Tuesday, August 12, 2014: 2:50 PM
Regency Blrm C, Hyatt Regency Hotel
Brian A. Maurer, Department of Fisheries and Wildlife, Michigan State University, East Lansing, MI
James R. Bence, Department of Fisheries and Wildlife, Michigan State University, East Lansing, MI
Travis Brenden, Department of Fisheries and Wildlife, Michigan State University, East Lansing, MI
Background/Question/Methods

We studied temporal changes of fish communities at five different sampling locations in Lake Huron to determine if these communties exhibited complex non-equilbrial behavior. Surveys using nets of varying mesh size were conducted yearly at each location generating time series from fifteen to thirty three years. Total catch for each of thirteen species were standardized. Dynamic factor analysis was used on standardized abundances to estimate latent trends across all species in the communties at each sampling location. Models assuming one, two, and three latent trends were compared using corrected AIC values.

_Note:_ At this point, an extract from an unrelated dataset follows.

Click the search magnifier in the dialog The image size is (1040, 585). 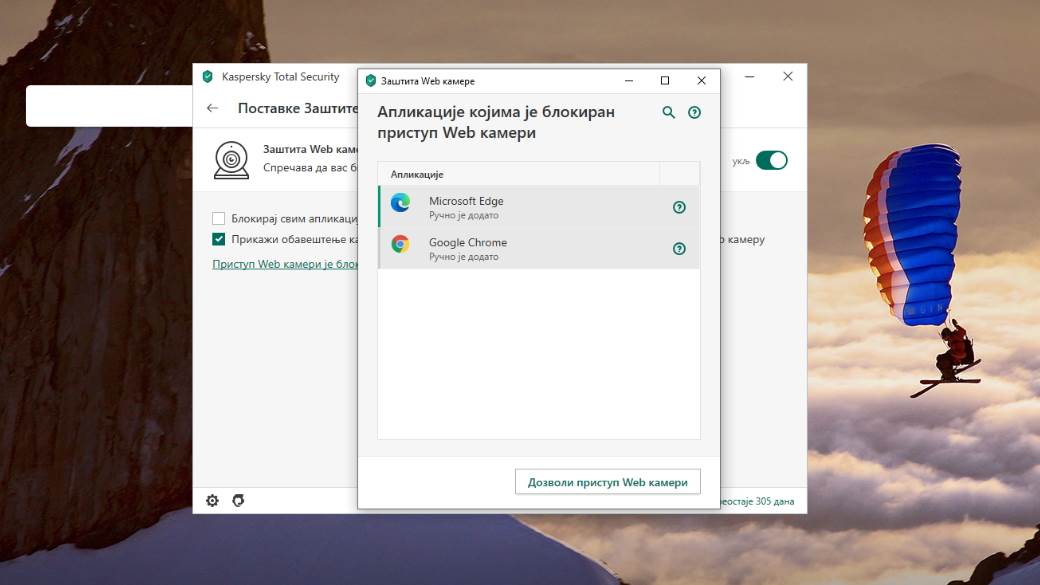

Calculations were done using the R package MARRS.

Results/Conclusions

Two latent trends were identified that were relatively consistent across sites. The first trend corresponded to species that declined in the early 1980's and leveled out thereafter. The second trend corresponded to species which initially increased, then began declining after about 1995. There were no consistent life history attributes for the species that were associated with each of these trends that might correspond to "guilds" or groups of species that might respond to environmental change in ways obvious from their autecologies. The overall impact of these changes suggested that there had been a community wide decline in abundance over the past few decades that was accompanied by a fundamental reorganization of community structure. Our results are inconsistent with dynamical behavior that would be expected from random or cyclic fluctuations of abundances of species around well-defined equilibria.